Passage –
######

Detective Alvarez found a duffel bag containing thousands of pills in the master bedroom closet. The pills resembled Ecstasy and had a street value of at least $380,000. On the closet shelf, the detective found a small amount of a substance that appeared to be cocaine. There was a digital scale in the bedroom as well as sheets of paper that appeared to be pay/owe sheets. In a safe, Detective Alvarez found plastic bags filled with the same green leafy substance he found in the kitchen. There were live rounds of ammunition of various calibers found in the master bedroom.

The apartment manager had leased the apartment to Jose Castillo. Appellant had wanted to take over the lease but did not wish to make the required financial disclosures, and the lease stayed in Castillo’s name. A female paid the manager the monthly rent in cash for apartment No. 10. Various documents bearing appellant’s name were found in the master bedroom. Walter Aquino, the maintenance worker for the building, began seeing appellant in the building in June or July 2007 and did not see Castillo after that. Aquino noticed appellant because appellant was home during the day.

David Purdy, a criminalist from the narcotics analysis unit of the Los Angeles Police Department, analyzed the substances found in apartment No. 10. He determined that there were approximately 38, 896 pills found, and they weighed 10.54 kilograms. The pills contained 3, 4-methylenedioxymethamphetamine, or MDMA, which was also known as Ecstasy. The leafy substance consisted of marijuana in the amount of 1, 696.16 grams. The off-white, rock-like substance was cocaine base in the amount of 55.59 grams. Detective Mel Vergara testified as a narcotics expert and was of the opinion that the drugs found in the apartment were possessed for sale.

Defense Evidence

Carley Flynn had dated Juan Gabriel, who lived in apartment No. 10. Flynn became friends with appellant also and knew that he lived 20 minutes away from Gabriel’s apartment. Appellant sometimes stayed at Gabriel’s apartment, and he kept some belongings there. Flynn had never seen appellant with a gun or engaging in narcotics transactions. Flynn had been romantically involved with appellant, and they were very good friends. Flynn believed appellant was “taking the fall for something that’s not his.”

DISCUSSION

I. Weight Enhancement

A. Relevant Authority

Section 11378 provides for imprisonment in the state prison for every person who possesses for sale any controlled substance. The statute refers to other statutes wherein the controlled substances are named. Pertinent to the instant case, section 11378 refers to “any controlled substance which is... specified in subdivision (d) of Section 11054.” Subdivision (d)(6) of section 11054 lists 3, 4-methylenedioxy amphetamine as a controlled substance.

Section 11370.4 provides in pertinent part that: “(b) Any person convicted of a violation of... Section 11378... with respect to a substance containing methamphetamine, amphetamine, phencyclidine (PCP) and its analogs shall receive an additional term as follows: [¶]... [¶] (3) Where the substance exceeds 10 kilograms by weight, ... the person shall receive an additional term of 10 years.”

######

[Stored data entries]
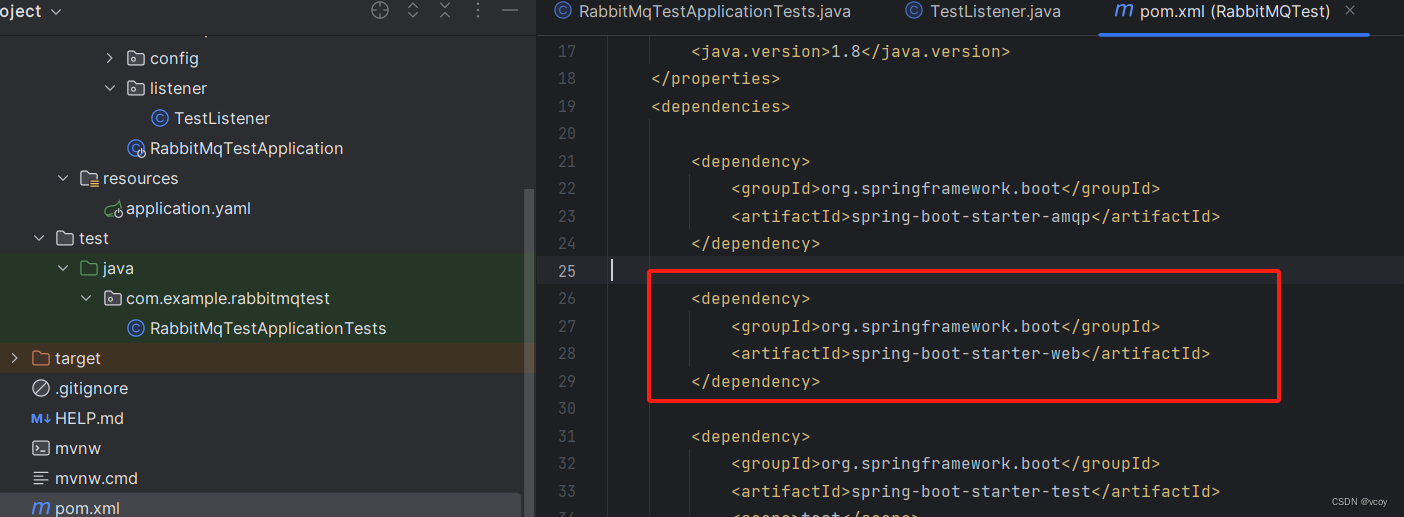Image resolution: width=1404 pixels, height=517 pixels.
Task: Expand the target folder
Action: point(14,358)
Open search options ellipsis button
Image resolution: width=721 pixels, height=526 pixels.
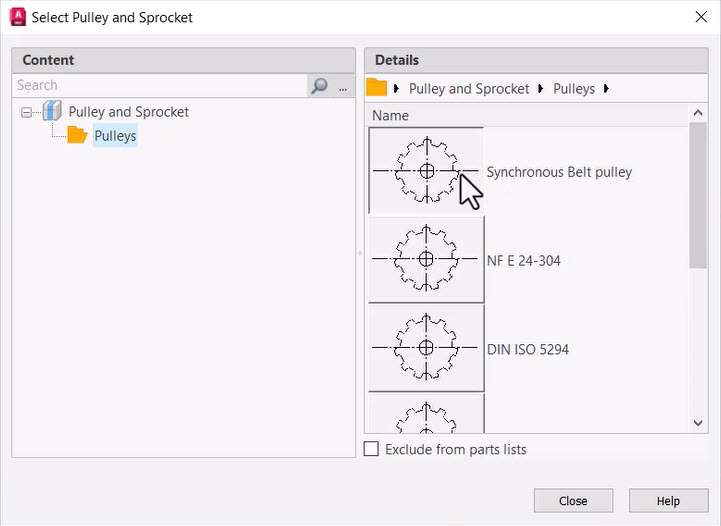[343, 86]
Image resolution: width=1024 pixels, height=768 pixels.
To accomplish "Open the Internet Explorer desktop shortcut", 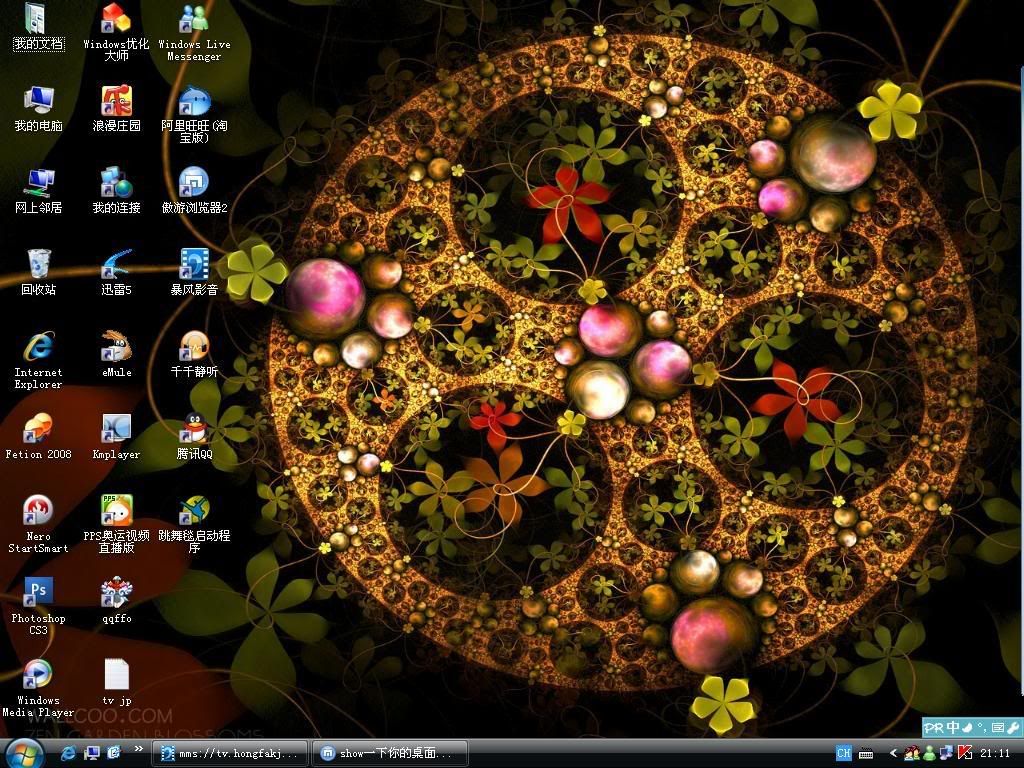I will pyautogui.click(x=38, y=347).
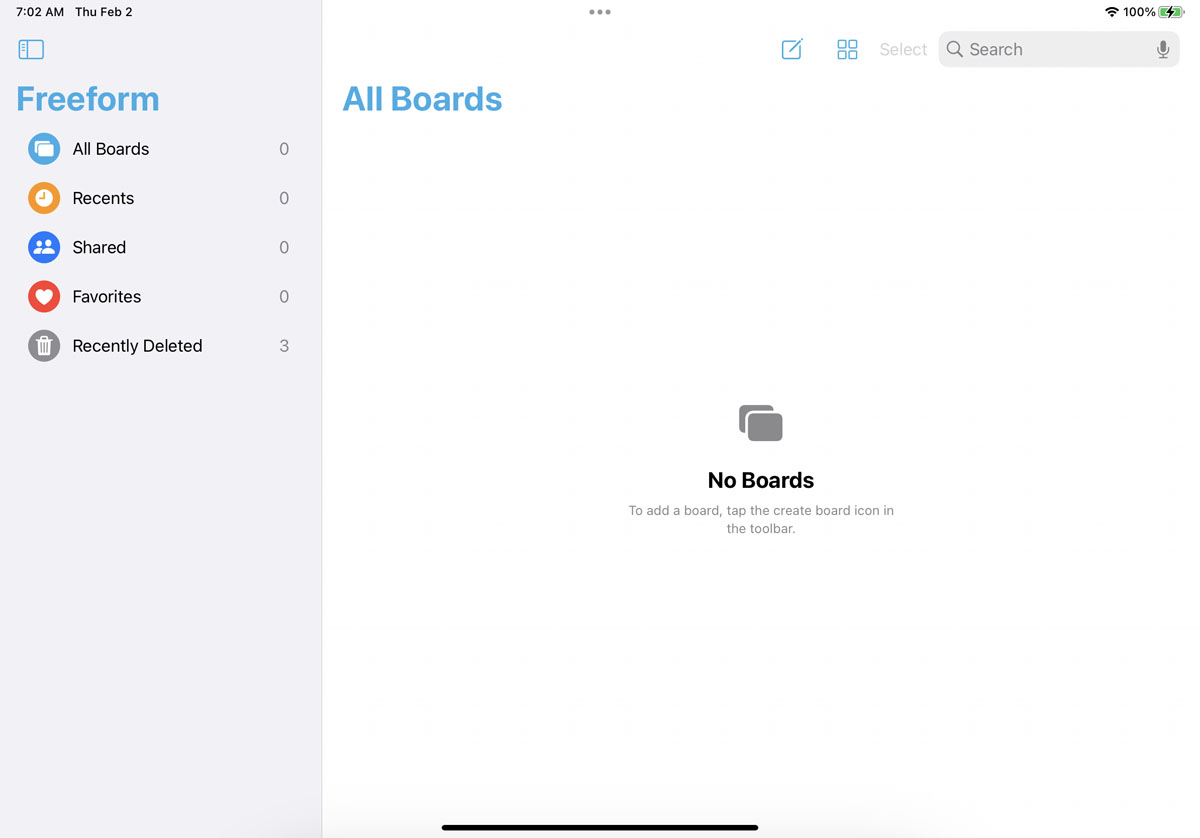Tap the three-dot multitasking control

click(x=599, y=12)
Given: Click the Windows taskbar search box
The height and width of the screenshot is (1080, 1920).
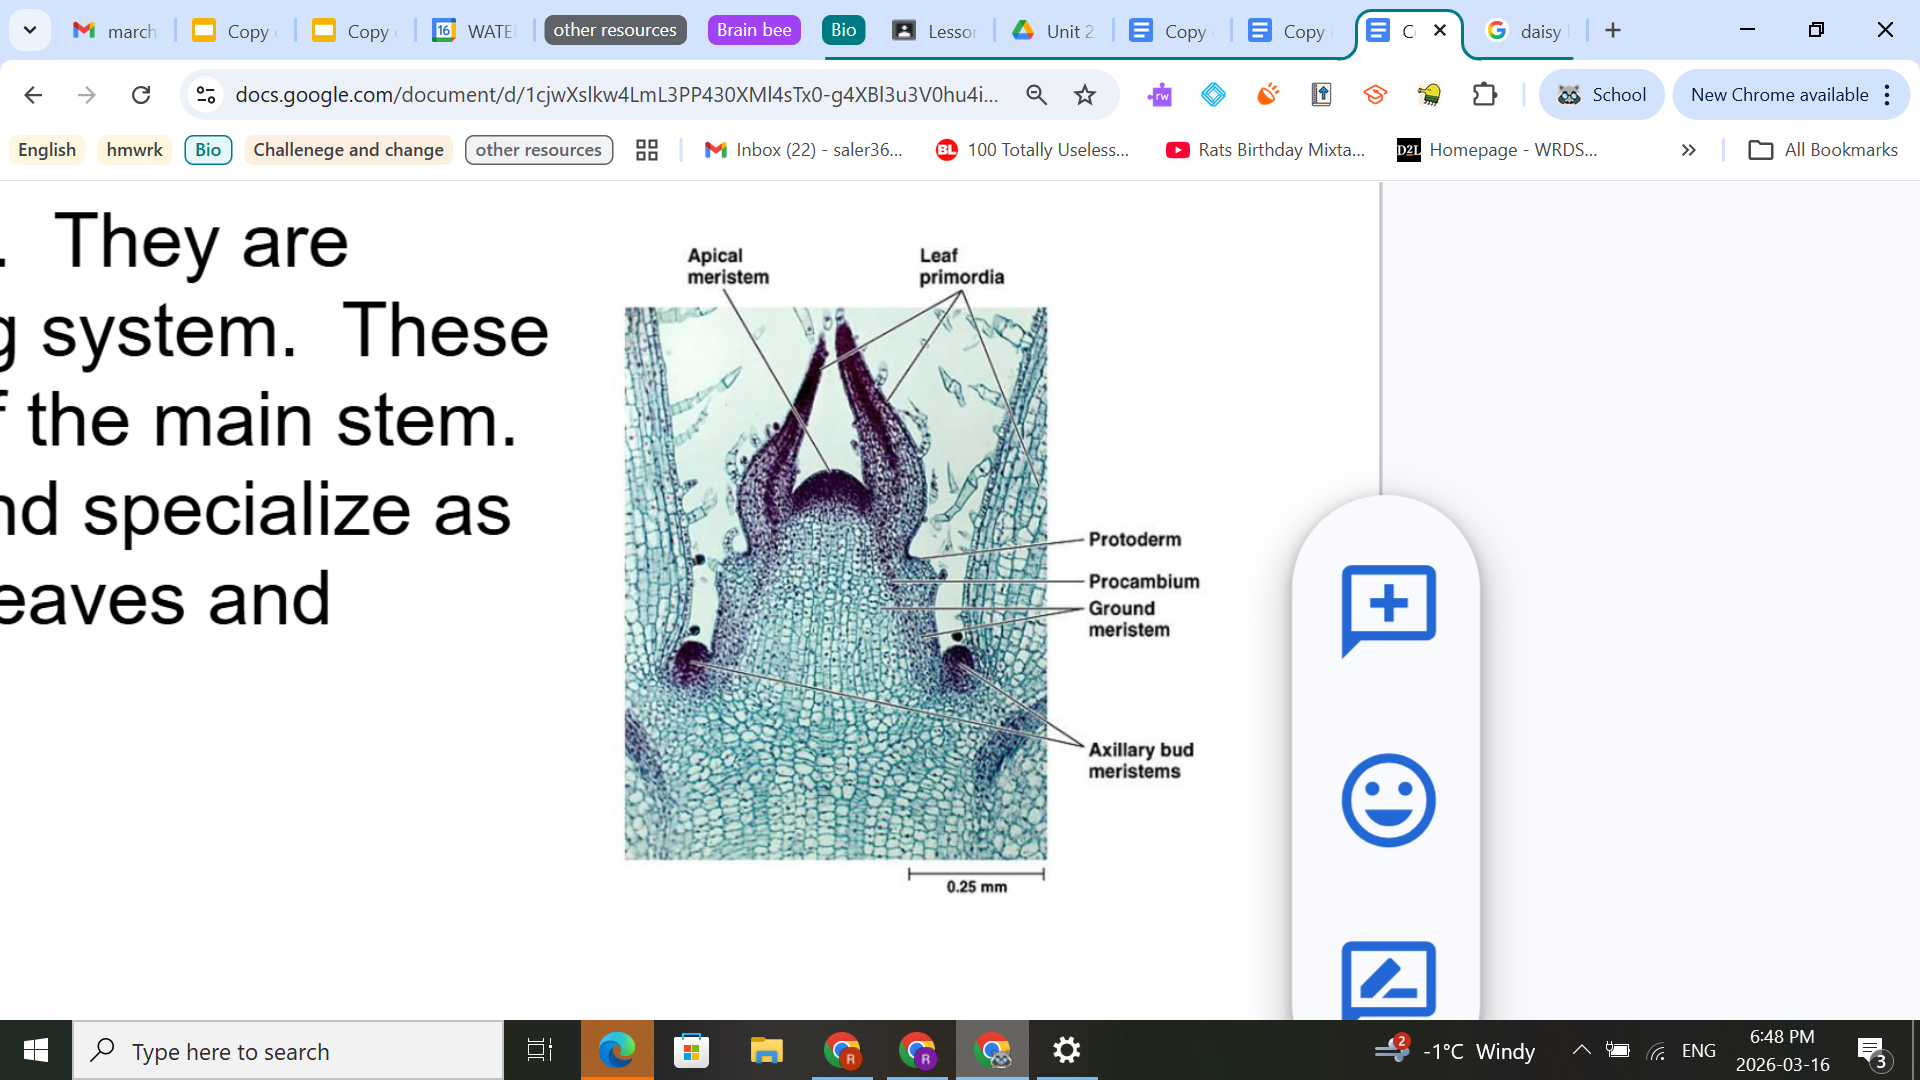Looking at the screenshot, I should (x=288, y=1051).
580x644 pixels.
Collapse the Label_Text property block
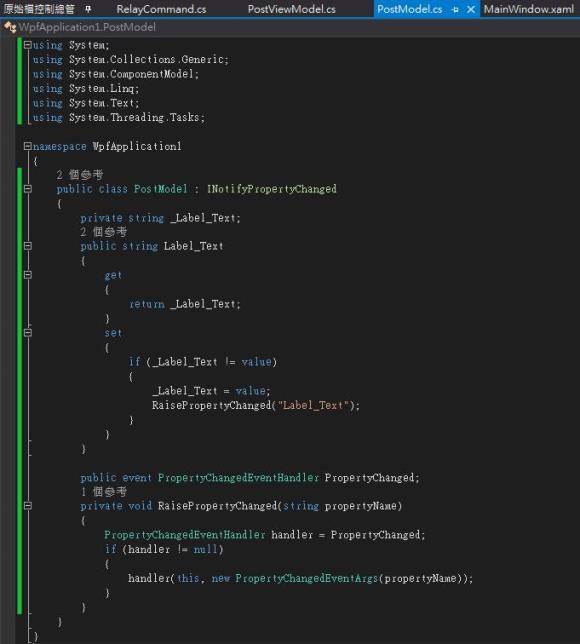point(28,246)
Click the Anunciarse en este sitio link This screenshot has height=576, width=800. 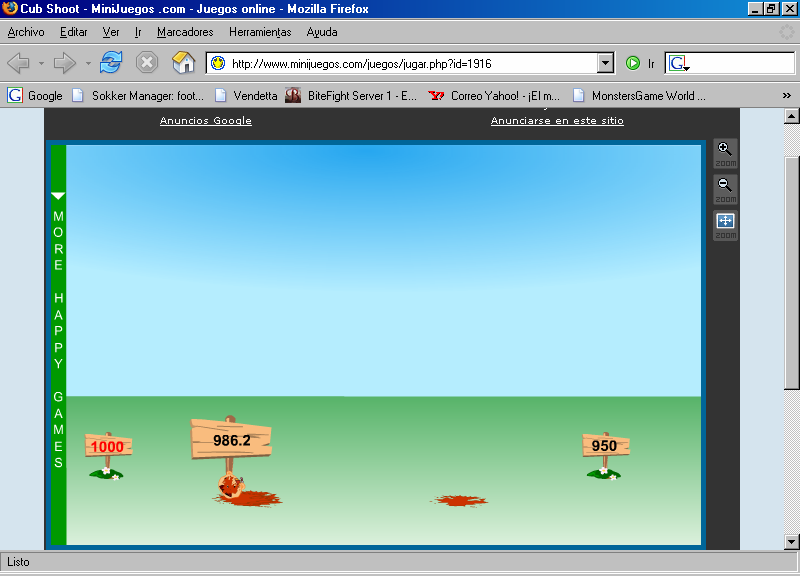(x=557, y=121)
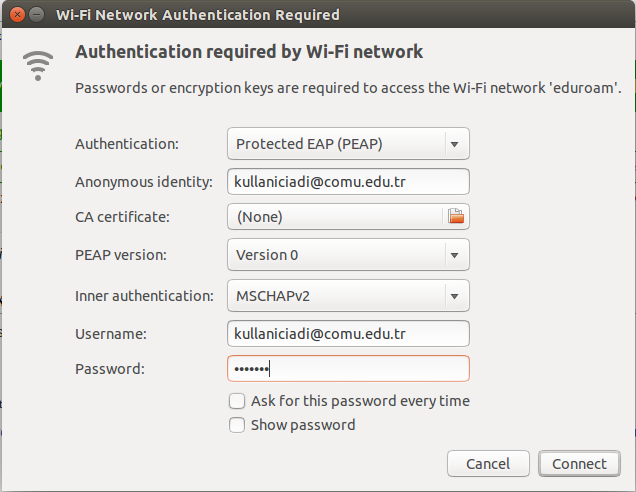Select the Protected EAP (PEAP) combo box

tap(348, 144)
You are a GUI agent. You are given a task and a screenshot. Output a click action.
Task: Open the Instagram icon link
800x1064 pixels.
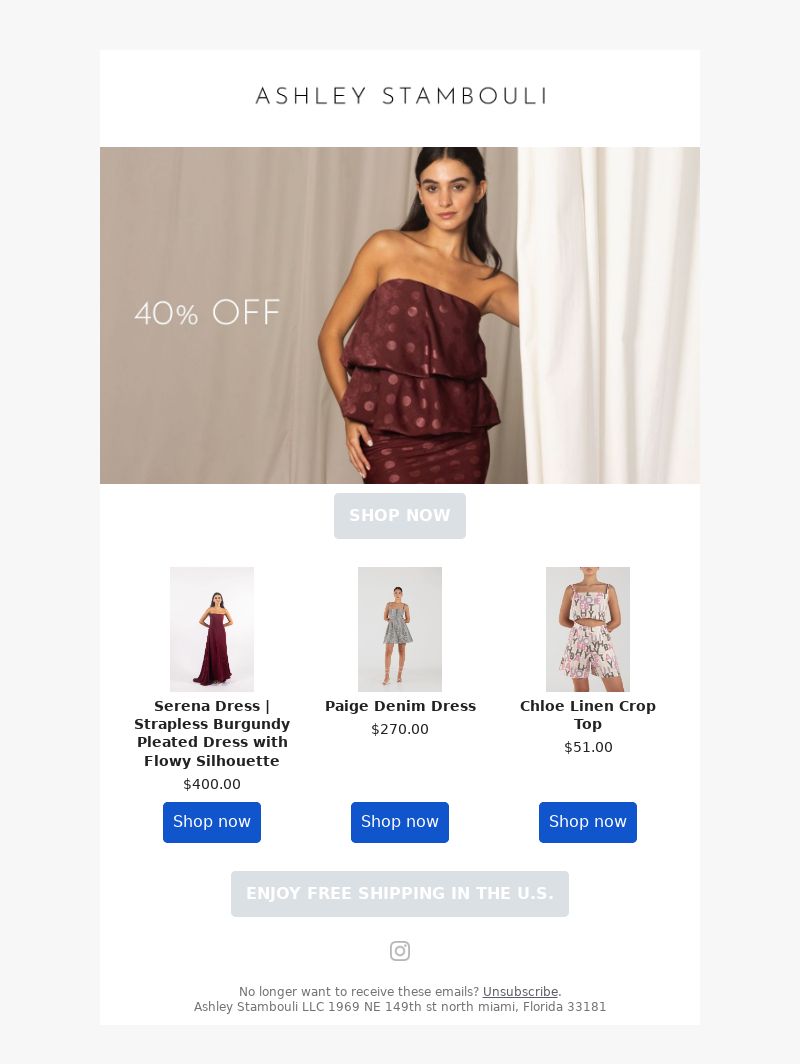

######

Required task –
Reproduce word for word the part of the court passage that starts at the words "I. Weight Enhancement" and ends after the words "a controlled substance.".

Solved problem –
I. Weight Enhancement

A. Relevant Authority

Section 11378 provides for imprisonment in the state prison for every person who possesses for sale any controlled substance. The statute refers to other statutes wherein the controlled substances are named. Pertinent to the instant case, section 11378 refers to “any controlled substance which is... specified in subdivision (d) of Section 11054.” Subdivision (d)(6) of section 11054 lists 3, 4-methylenedioxy amphetamine as a controlled substance.